:: Task objective ::
Task for the records below: please copy exactly, and only, the lines from the one containing "This screenshot has height=225, width=174." to the last line, both included, leaving out the pictures.

⁂

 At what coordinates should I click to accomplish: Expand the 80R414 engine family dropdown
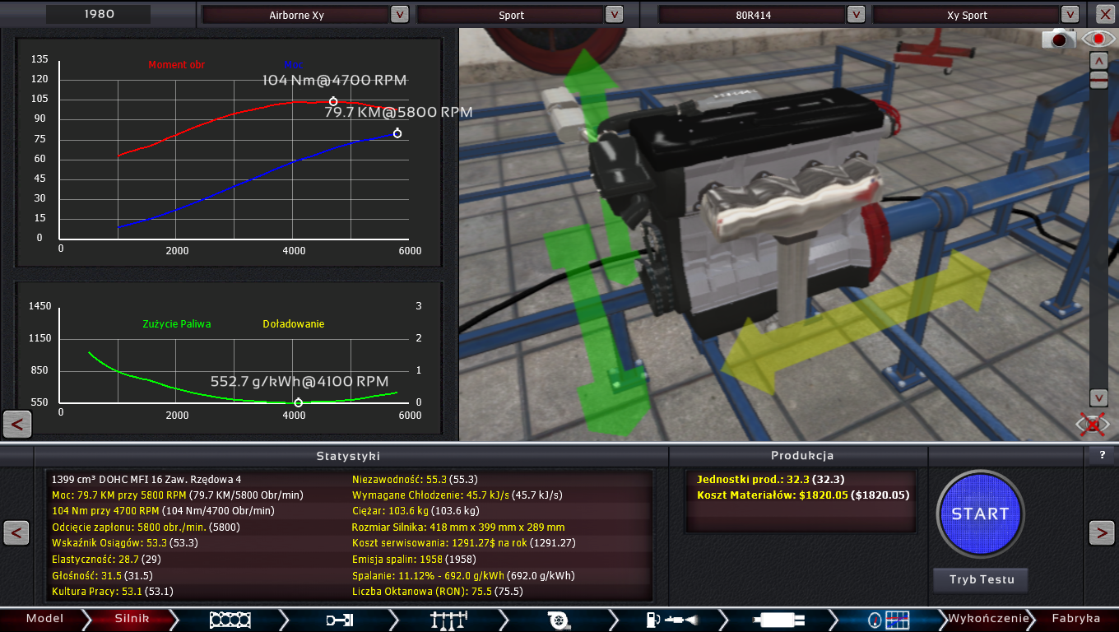pos(856,14)
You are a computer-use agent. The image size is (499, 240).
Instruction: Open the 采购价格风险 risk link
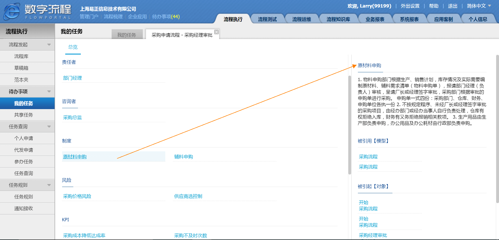(x=77, y=196)
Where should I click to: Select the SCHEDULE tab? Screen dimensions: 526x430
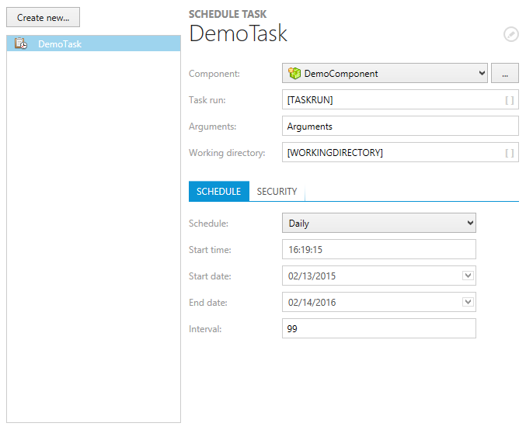(218, 192)
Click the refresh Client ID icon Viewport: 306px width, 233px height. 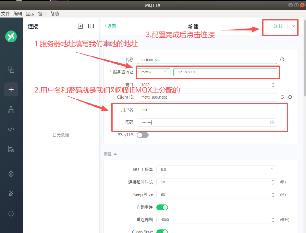tap(282, 97)
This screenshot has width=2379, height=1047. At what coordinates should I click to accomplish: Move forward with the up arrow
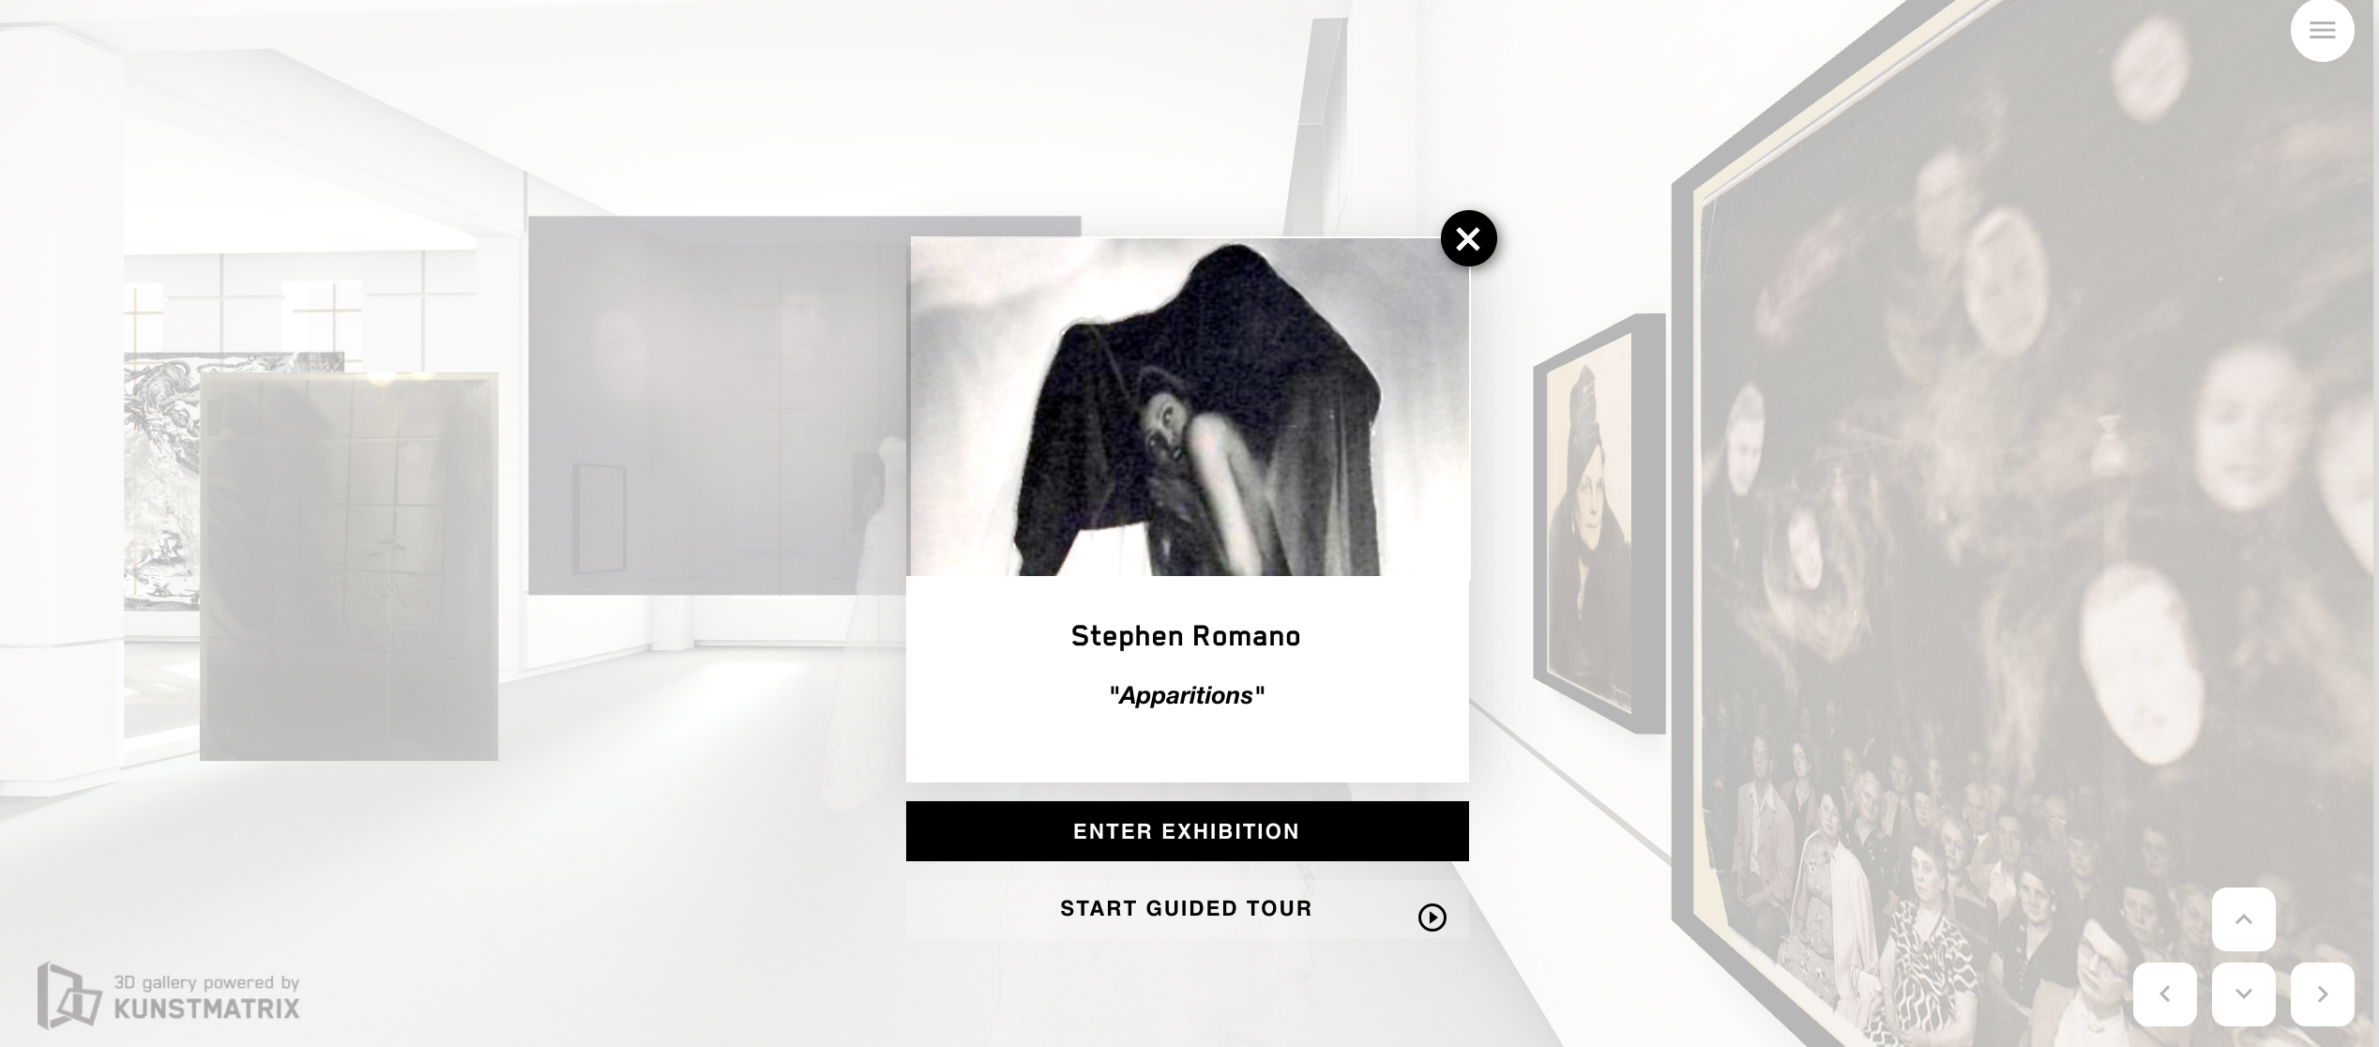(x=2243, y=919)
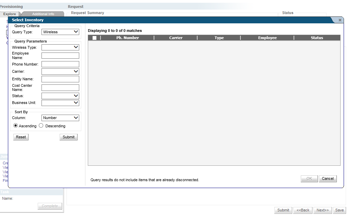356x221 pixels.
Task: Close the Select Inventory dialog
Action: point(340,20)
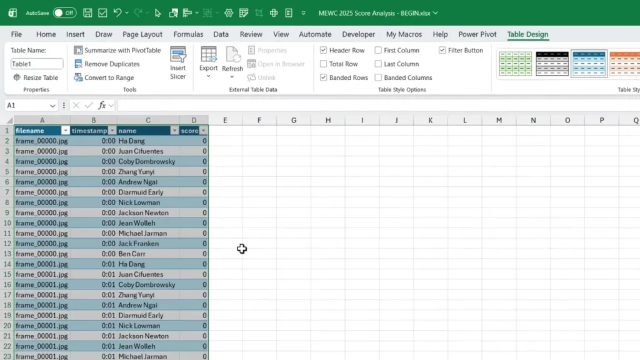Click the Table Name input field
Screen dimensions: 640x360
tap(37, 64)
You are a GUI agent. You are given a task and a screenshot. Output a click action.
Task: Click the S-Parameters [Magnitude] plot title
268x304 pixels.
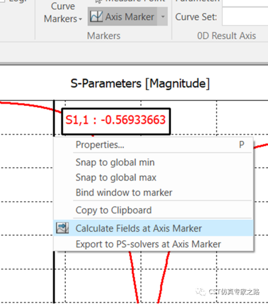[140, 83]
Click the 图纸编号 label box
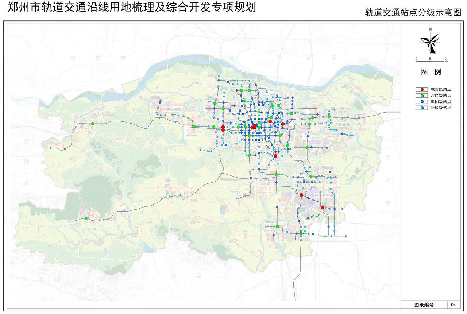Image resolution: width=467 pixels, height=314 pixels. tap(424, 305)
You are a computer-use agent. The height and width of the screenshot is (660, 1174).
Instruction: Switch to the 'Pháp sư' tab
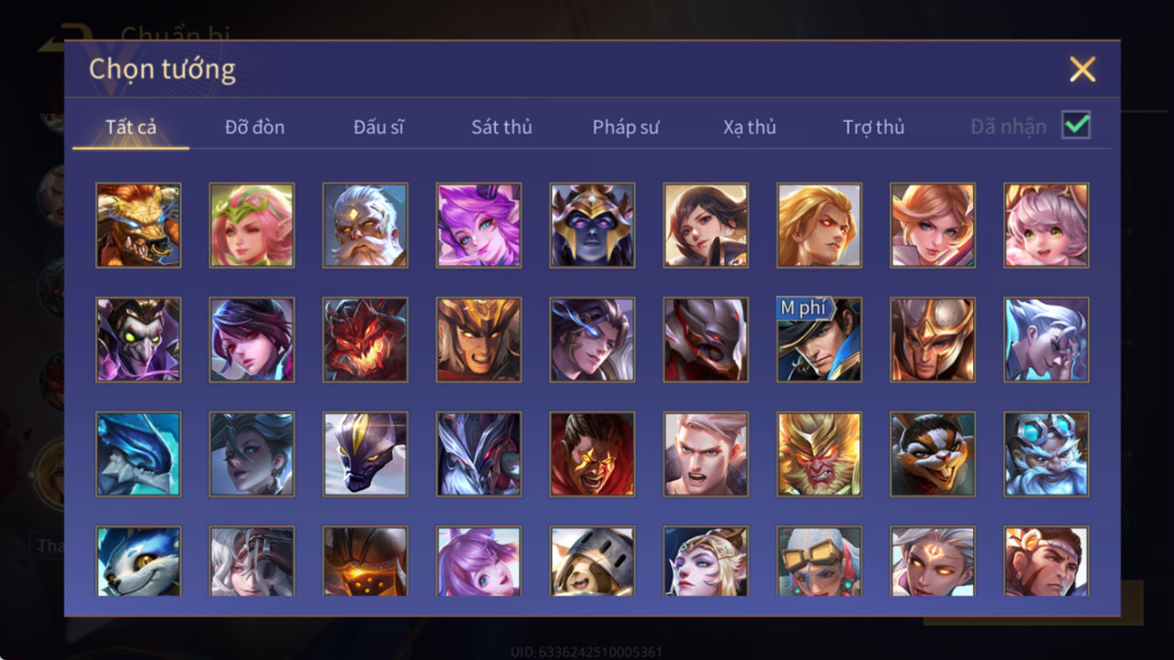(x=626, y=127)
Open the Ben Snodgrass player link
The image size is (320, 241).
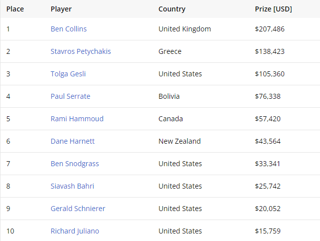tap(75, 164)
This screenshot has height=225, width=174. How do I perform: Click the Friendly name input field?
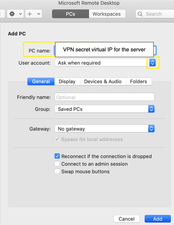coord(104,97)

⁂

:: Output of the task ::
This screenshot has height=225, width=174. How do I perform: Click the Friendly name input field?
coord(104,97)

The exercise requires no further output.